Link to August 14 Seattle Times article, "Smile! Aerial images being used to enforce laws".
Excerpt: On New York's Long Island, it's used to prevent drownings. In Greece, it's a tool to help solve a financial crisis. Municipalities update property assessment rolls and other government data with it. Some in law enforcement use it to supplement reconnaissance of crime suspects.
High-tech eyes in the sky - from satellite imagery to sophisticated aerial photography that maps entire communities - are being employed in creative new ways by government officials, a trend that civil libertarians and others fear are eroding privacy rights.
"As technology advances, we have to revisit questions about what is and what is not private information," said Gregory Nojeim, senior counsel at the Washington, D.C.-based Center for Democracy and Technology.

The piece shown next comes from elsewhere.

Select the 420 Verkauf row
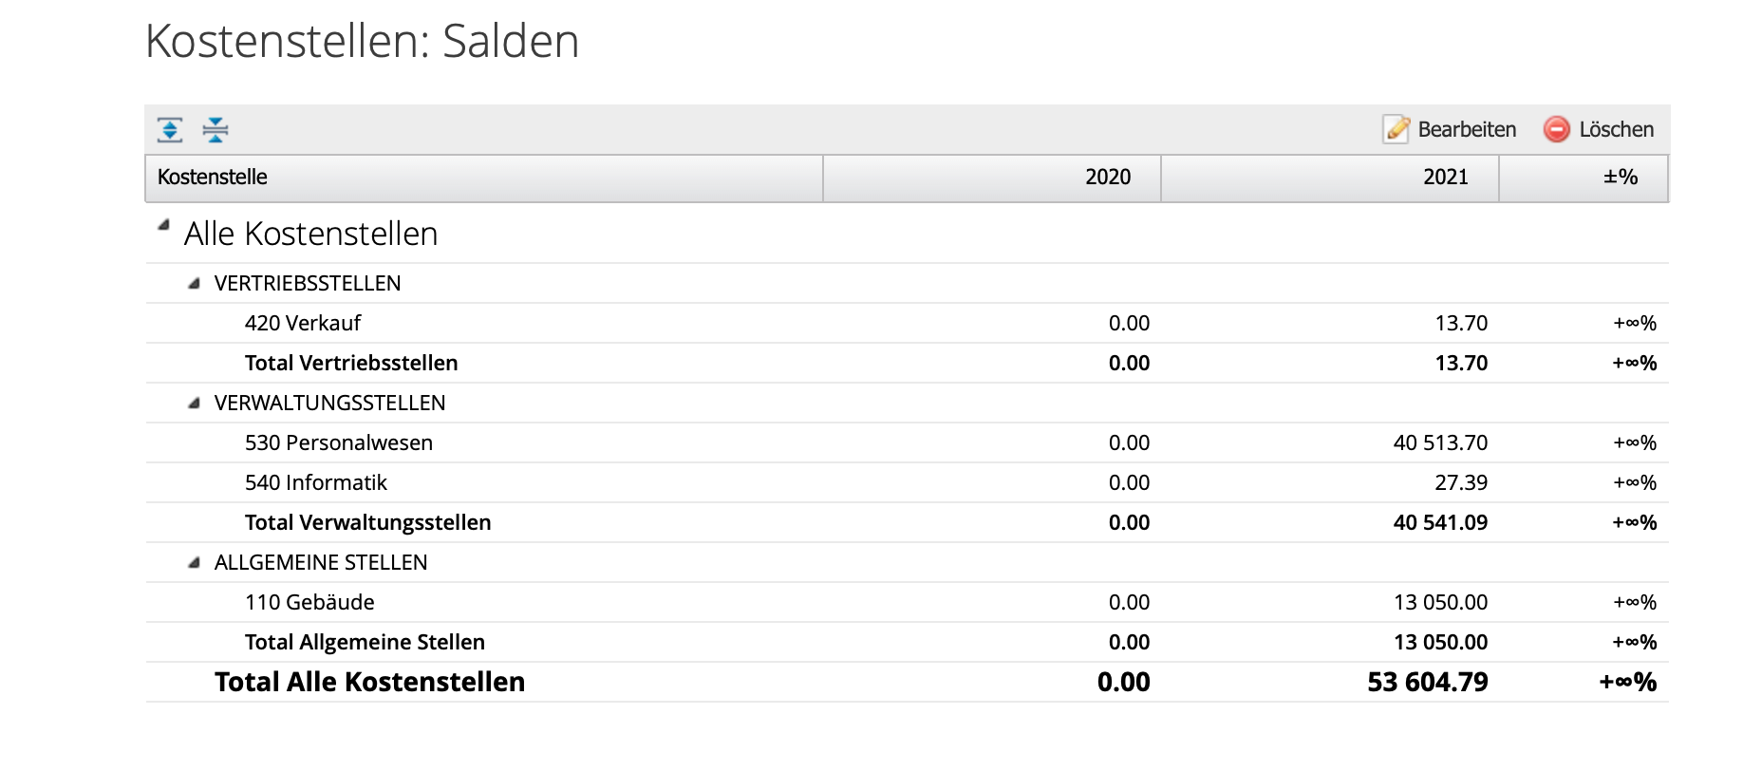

Online services like Google and Bing give users very detailed images of practically any location on the planet. Though some images are months old, they make it possible for someone sitting in a living room in Brooklyn to look in on folks in Dublin or Prague, or even down the street in Flatbush.
Sean Walter, an attorney and first-term town supervisor in Riverhead, N.Y., insists he is a staunch defender of privacy rights and the Fourth Amendment, which protects against unreasonable search and seizure.
But Walter supported using Google Earth images to help identify about 250 Riverhead homes where residents failed to get building permits certifying their swimming pools complied with safety regulations. All but about 10 eventually came to town hall.
Walter said the focus was safety, not filling town coffers with permit money, which averaged about $150 depending on the size of the pool. A 4-foot fence is required, gates have to be self-closing and padlocked. All pools must have an alarm that sounds when sensors are activated indicating someone is in the pool.